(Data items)
================================

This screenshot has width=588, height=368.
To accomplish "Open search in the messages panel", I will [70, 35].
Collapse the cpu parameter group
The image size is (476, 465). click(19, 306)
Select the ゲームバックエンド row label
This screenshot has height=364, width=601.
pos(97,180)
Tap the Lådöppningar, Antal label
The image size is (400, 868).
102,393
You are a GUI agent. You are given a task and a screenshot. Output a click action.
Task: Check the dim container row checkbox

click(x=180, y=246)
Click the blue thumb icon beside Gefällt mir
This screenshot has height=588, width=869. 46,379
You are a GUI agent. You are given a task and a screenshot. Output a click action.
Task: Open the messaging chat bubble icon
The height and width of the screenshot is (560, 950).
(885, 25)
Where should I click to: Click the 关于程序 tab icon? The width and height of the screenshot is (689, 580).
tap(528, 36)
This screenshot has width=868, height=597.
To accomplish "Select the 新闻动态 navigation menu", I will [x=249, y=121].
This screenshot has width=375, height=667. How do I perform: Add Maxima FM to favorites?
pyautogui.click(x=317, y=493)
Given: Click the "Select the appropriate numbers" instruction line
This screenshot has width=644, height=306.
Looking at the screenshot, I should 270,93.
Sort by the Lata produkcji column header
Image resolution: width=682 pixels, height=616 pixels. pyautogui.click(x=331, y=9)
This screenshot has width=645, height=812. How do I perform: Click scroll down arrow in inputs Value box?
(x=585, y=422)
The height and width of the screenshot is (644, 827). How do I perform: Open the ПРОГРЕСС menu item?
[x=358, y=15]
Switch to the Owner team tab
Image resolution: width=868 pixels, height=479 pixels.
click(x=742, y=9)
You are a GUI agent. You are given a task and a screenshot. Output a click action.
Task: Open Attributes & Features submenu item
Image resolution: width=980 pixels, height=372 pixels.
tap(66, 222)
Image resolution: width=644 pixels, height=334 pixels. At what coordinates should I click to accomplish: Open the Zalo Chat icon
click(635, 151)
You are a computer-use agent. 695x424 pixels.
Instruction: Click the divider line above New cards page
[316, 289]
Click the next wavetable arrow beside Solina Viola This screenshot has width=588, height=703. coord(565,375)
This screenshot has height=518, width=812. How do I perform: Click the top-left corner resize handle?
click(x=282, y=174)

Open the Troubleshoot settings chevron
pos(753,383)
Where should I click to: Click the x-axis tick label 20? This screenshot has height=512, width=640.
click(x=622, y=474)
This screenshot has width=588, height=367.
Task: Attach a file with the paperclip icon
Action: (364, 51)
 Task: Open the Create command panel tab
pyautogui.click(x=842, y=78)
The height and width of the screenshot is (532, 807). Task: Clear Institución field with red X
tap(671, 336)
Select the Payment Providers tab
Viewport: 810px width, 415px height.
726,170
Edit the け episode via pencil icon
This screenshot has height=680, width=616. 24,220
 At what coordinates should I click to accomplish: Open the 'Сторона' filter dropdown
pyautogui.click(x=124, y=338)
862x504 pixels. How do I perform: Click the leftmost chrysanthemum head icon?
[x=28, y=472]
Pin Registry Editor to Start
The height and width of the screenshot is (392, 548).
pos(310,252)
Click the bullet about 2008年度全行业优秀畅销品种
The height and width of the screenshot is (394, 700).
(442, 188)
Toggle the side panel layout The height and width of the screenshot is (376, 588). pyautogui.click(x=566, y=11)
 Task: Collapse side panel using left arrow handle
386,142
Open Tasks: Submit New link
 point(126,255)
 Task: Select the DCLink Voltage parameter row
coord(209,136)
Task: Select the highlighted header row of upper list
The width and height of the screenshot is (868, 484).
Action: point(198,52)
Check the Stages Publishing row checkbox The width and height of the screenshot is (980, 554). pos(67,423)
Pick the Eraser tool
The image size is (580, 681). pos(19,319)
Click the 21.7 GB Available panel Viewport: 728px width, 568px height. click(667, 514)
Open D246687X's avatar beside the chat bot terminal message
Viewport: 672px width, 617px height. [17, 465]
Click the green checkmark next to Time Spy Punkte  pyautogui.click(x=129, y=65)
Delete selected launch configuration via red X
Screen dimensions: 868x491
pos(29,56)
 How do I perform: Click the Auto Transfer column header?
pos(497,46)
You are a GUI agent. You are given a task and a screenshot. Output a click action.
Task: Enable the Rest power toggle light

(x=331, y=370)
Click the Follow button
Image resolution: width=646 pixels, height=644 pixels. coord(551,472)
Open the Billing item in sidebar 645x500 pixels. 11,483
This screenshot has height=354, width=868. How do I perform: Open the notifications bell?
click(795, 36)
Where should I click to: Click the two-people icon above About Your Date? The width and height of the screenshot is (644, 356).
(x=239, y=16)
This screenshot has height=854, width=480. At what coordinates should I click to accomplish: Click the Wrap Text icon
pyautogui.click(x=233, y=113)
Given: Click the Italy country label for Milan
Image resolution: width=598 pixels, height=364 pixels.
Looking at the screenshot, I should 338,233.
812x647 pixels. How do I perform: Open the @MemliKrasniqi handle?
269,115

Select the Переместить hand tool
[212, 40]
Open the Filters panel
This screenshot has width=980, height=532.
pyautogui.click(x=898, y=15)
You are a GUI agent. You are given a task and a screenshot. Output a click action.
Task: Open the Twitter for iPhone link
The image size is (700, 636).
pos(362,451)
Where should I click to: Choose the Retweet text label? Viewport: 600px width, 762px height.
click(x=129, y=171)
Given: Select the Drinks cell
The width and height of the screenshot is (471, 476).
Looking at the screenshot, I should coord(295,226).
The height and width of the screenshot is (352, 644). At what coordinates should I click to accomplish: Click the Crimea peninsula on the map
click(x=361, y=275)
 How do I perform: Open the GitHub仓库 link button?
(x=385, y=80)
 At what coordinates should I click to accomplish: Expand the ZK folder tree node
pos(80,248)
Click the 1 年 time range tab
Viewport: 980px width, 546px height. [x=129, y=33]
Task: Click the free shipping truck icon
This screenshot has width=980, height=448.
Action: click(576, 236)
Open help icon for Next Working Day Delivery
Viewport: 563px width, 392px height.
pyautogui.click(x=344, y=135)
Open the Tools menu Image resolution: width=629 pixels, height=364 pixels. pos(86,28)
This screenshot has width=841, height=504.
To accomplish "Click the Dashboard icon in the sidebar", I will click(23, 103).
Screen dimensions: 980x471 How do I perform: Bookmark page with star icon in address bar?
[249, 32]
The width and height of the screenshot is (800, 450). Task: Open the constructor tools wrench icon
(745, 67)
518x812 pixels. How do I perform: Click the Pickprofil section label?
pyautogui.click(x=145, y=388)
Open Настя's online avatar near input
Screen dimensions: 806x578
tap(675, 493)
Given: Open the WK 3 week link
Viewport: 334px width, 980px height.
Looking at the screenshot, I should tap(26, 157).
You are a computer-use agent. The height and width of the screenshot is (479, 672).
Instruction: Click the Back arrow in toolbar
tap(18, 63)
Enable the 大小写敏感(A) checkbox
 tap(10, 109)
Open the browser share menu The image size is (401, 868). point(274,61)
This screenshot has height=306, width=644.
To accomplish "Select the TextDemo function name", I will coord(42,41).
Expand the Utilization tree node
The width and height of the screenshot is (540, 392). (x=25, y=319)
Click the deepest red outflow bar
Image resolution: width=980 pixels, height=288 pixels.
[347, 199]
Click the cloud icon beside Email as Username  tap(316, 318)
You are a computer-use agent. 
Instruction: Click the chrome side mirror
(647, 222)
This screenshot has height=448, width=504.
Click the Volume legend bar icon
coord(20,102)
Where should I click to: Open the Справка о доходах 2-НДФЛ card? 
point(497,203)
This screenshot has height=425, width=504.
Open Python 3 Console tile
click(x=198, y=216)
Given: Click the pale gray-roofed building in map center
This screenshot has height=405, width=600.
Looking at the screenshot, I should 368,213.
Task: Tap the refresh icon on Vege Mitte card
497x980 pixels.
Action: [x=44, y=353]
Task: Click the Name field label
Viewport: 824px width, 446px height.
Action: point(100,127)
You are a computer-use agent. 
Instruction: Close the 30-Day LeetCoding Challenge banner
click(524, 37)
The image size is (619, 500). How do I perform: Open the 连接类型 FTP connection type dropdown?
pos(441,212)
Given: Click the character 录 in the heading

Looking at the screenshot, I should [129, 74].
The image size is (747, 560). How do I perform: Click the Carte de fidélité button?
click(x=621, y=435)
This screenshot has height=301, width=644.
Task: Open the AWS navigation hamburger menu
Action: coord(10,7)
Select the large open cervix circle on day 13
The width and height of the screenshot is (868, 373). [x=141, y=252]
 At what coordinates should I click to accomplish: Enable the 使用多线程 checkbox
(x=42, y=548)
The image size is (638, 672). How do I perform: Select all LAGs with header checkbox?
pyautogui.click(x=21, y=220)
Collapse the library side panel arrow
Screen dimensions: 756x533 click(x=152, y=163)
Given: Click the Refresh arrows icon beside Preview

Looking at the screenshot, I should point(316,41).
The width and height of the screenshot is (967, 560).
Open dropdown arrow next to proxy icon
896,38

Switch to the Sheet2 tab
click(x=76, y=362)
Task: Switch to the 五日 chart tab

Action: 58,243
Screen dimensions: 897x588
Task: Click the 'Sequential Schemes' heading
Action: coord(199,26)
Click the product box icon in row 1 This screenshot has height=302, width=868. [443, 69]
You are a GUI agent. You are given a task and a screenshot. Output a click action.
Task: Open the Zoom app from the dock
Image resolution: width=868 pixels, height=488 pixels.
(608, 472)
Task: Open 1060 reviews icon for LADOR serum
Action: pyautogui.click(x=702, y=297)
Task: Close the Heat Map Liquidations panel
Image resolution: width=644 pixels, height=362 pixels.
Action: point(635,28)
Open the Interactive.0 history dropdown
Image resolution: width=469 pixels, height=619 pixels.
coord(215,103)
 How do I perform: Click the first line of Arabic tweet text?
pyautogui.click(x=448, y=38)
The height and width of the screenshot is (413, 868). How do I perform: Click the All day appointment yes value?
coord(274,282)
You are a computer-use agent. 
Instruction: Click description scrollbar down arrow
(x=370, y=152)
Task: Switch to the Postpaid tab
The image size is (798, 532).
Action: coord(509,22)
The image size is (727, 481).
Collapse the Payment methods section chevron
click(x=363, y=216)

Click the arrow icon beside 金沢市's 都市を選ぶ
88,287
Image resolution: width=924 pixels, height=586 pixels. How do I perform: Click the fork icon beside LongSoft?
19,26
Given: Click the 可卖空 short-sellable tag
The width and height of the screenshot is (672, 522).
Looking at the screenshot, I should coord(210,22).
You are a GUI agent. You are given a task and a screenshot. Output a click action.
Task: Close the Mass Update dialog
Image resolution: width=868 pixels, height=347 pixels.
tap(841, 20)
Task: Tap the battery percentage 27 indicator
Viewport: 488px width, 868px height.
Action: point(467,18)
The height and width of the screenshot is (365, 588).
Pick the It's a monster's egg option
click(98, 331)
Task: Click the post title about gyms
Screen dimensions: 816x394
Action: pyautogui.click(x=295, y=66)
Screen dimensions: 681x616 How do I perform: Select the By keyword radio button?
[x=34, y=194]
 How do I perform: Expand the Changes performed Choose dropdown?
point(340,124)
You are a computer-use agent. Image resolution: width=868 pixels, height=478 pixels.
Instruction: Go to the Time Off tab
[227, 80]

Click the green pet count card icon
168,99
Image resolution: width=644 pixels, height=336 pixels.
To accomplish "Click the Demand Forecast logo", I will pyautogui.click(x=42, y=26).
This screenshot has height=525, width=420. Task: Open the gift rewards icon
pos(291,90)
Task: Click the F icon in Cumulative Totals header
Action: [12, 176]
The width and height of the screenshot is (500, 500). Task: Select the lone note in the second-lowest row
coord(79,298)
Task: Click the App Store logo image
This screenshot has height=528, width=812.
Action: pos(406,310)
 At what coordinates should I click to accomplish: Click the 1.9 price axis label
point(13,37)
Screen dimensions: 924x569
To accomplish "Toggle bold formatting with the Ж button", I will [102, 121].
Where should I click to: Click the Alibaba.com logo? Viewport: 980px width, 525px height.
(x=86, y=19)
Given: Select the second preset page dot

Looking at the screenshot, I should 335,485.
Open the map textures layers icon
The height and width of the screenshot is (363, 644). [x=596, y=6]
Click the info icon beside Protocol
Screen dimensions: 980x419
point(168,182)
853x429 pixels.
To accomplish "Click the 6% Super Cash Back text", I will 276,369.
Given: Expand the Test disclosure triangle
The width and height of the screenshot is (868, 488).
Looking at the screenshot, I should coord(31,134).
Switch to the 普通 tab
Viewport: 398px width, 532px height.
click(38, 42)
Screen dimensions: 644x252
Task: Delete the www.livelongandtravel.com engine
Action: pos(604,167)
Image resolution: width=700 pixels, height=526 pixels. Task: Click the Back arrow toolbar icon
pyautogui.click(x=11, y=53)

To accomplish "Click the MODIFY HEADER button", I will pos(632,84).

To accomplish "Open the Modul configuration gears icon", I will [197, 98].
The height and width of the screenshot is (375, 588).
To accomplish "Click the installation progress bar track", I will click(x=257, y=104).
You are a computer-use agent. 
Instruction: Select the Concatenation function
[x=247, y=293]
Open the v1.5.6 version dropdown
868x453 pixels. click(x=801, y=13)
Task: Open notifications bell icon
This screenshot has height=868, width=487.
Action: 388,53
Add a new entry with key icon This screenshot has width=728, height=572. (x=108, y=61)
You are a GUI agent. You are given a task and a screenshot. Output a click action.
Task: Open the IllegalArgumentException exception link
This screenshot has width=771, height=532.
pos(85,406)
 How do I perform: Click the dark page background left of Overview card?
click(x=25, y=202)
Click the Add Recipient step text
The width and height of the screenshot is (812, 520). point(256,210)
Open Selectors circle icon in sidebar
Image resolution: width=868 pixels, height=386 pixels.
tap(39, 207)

================================

■ About this exercise
Working from the data above, extract solely the lines from the one containing "This screenshot has height=854, width=480." through the one containing "Task: Click the free shipping truck icon", exactly as they appear, both included.

■ Result
This screenshot has height=854, width=480. At what coordinates should I click to accomplish: Click the Wrap Text icon
pyautogui.click(x=233, y=113)
Given: Click the Italy country label for Milan
Image resolution: width=598 pixels, height=364 pixels.
Looking at the screenshot, I should 338,233.
812x647 pixels. How do I perform: Open the @MemliKrasniqi handle?
269,115

Select the Переместить hand tool
[212, 40]
Open the Filters panel
This screenshot has width=980, height=532.
pyautogui.click(x=898, y=15)
You are a GUI agent. You are given a task and a screenshot. Output a click action.
Task: Open the Twitter for iPhone link
The image size is (700, 636).
pos(362,451)
Where should I click to: Choose the Retweet text label? Viewport: 600px width, 762px height.
click(x=129, y=171)
Given: Select the Drinks cell
The width and height of the screenshot is (471, 476).
Looking at the screenshot, I should coord(295,226).
The height and width of the screenshot is (352, 644). At what coordinates should I click to accomplish: Click the Crimea peninsula on the map
click(x=361, y=275)
 How do I perform: Open the GitHub仓库 link button?
(x=385, y=80)
 At what coordinates should I click to accomplish: Expand the ZK folder tree node
pos(80,248)
Click the 1 年 time range tab
Viewport: 980px width, 546px height. [x=129, y=33]
Task: Click the free shipping truck icon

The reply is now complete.